**Objective:**
Please recast the items below as a Markdown table with two columns, Row and Line. Number each line in order and leave out blank lines.

====== Given records

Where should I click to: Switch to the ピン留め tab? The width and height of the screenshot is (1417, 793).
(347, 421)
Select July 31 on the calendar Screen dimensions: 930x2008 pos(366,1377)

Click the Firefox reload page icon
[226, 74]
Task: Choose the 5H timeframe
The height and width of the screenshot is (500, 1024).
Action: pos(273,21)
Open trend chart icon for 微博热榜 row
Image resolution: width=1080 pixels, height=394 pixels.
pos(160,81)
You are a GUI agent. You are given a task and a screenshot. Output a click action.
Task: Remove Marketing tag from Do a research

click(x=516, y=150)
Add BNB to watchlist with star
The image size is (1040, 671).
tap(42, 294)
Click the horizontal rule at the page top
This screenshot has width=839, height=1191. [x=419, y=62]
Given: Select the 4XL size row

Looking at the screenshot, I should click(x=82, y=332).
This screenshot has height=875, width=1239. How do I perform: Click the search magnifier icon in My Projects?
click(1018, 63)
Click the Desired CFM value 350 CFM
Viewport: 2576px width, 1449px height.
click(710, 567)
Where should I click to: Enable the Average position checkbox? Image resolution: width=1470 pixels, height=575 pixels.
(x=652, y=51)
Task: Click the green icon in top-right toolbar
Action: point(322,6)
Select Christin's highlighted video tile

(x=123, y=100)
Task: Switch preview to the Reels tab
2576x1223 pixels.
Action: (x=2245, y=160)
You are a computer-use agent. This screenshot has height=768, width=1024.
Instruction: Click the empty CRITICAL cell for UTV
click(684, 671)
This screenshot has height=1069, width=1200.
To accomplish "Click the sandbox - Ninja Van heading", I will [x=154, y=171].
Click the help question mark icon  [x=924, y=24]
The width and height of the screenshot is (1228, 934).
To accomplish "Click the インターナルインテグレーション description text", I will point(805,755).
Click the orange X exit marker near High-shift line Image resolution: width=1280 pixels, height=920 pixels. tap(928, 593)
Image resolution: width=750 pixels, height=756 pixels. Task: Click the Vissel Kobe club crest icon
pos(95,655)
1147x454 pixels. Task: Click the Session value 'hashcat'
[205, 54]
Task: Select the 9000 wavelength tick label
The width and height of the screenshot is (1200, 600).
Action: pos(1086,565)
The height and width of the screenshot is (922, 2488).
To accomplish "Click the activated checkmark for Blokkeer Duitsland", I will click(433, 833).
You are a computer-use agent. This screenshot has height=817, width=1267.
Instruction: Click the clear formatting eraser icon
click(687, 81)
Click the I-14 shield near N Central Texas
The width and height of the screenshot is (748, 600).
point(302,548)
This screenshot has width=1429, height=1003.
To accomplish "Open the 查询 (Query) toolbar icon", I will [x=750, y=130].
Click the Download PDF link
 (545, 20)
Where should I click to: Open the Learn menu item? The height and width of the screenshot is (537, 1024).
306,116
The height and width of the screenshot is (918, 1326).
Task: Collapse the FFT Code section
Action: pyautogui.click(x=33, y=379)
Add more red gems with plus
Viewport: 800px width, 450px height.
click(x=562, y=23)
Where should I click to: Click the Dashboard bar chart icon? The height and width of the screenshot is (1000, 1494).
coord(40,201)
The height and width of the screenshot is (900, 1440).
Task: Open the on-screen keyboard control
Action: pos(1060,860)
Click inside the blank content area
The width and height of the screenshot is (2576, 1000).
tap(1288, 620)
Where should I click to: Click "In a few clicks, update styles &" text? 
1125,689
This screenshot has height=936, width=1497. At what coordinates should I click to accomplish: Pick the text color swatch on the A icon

============

**Final result:**
| Row | Line |
|---|---|
| 1 | Where should I click to: Switch to the ピン留め tab? The width and height of the screenshot is (1417, 793). |
| 2 | (347, 421) |
| 3 | Select July 31 on the calendar Screen dimensions: 930x2008 pos(366,1377) |
| 4 | Click the Firefox reload page icon |
| 5 | [226, 74] |
| 6 | Task: Choose the 5H timeframe |
| 7 | The height and width of the screenshot is (500, 1024). |
| 8 | Action: pos(273,21) |
| 9 | Open trend chart icon for 微博热榜 row |
| 10 | Image resolution: width=1080 pixels, height=394 pixels. |
| 11 | pos(160,81) |
| 12 | You are a GUI agent. You are given a task and a screenshot. Output a click action. |
| 13 | Task: Remove Marketing tag from Do a research |
| 14 | click(x=516, y=150) |
| 15 | Add BNB to watchlist with star |
| 16 | The image size is (1040, 671). |
| 17 | tap(42, 294) |
| 18 | Click the horizontal rule at the page top |
| 19 | This screenshot has width=839, height=1191. [x=419, y=62] |
| 20 | Given: Select the 4XL size row |
| 21 | Looking at the screenshot, I should click(x=82, y=332). |
| 22 | This screenshot has height=875, width=1239. How do I perform: Click the search magnifier icon in My Projects? |
| 23 | click(1018, 63) |
| 24 | Click the Desired CFM value 350 CFM |
| 25 | Viewport: 2576px width, 1449px height. |
| 26 | click(710, 567) |
| 27 | Where should I click to: Enable the Average position checkbox? Image resolution: width=1470 pixels, height=575 pixels. |
| 28 | (x=652, y=51) |
| 29 | Task: Click the green icon in top-right toolbar |
| 30 | Action: point(322,6) |
| 31 | Select Christin's highlighted video tile |
| 32 | (x=123, y=100) |
| 33 | Task: Switch preview to the Reels tab |
| 34 | 2576x1223 pixels. |
| 35 | Action: (x=2245, y=160) |
| 36 | You are a computer-use agent. This screenshot has height=768, width=1024. |
| 37 | Instruction: Click the empty CRITICAL cell for UTV |
| 38 | click(684, 671) |
| 39 | This screenshot has height=1069, width=1200. |
| 40 | To accomplish "Click the sandbox - Ninja Van heading", I will [x=154, y=171]. |
| 41 | Click the help question mark icon  [x=924, y=24] |
| 42 | The width and height of the screenshot is (1228, 934). |
| 43 | To accomplish "Click the インターナルインテグレーション description text", I will point(805,755). |
| 44 | Click the orange X exit marker near High-shift line Image resolution: width=1280 pixels, height=920 pixels. tap(928, 593) |
| 45 | Image resolution: width=750 pixels, height=756 pixels. Task: Click the Vissel Kobe club crest icon |
| 46 | pos(95,655) |
| 47 | 1147x454 pixels. Task: Click the Session value 'hashcat' |
| 48 | [205, 54] |
| 49 | Task: Select the 9000 wavelength tick label |
| 50 | The width and height of the screenshot is (1200, 600). |
| 51 | Action: pos(1086,565) |
| 52 | The height and width of the screenshot is (922, 2488). |
| 53 | To accomplish "Click the activated checkmark for Blokkeer Duitsland", I will click(433, 833). |
| 54 | You are a computer-use agent. This screenshot has height=817, width=1267. |
| 55 | Instruction: Click the clear formatting eraser icon |
| 56 | click(687, 81) |
| 57 | Click the I-14 shield near N Central Texas |
| 58 | The width and height of the screenshot is (748, 600). |
| 59 | point(302,548) |
| 60 | This screenshot has width=1429, height=1003. |
| 61 | To accomplish "Open the 查询 (Query) toolbar icon", I will [x=750, y=130]. |
| 62 | Click the Download PDF link |
| 63 |  (545, 20) |
| 64 | Where should I click to: Open the Learn menu item? The height and width of the screenshot is (537, 1024). |
| 65 | 306,116 |
| 66 | The height and width of the screenshot is (918, 1326). |
| 67 | Task: Collapse the FFT Code section |
| 68 | Action: pyautogui.click(x=33, y=379) |
| 69 | Add more red gems with plus |
| 70 | Viewport: 800px width, 450px height. |
| 71 | click(x=562, y=23) |
| 72 | Where should I click to: Click the Dashboard bar chart icon? The height and width of the screenshot is (1000, 1494). |
| 73 | coord(40,201) |
| 74 | The height and width of the screenshot is (900, 1440). |
| 75 | Task: Open the on-screen keyboard control |
| 76 | Action: pos(1060,860) |
| 77 | Click inside the blank content area |
| 78 | The width and height of the screenshot is (2576, 1000). |
| 79 | tap(1288, 620) |
| 80 | Where should I click to: Click "In a few clicks, update styles &" text?  |
| 81 | 1125,689 |
| 82 | This screenshot has height=936, width=1497. At what coordinates should I click to accomplish: Pick the text color swatch on the A icon |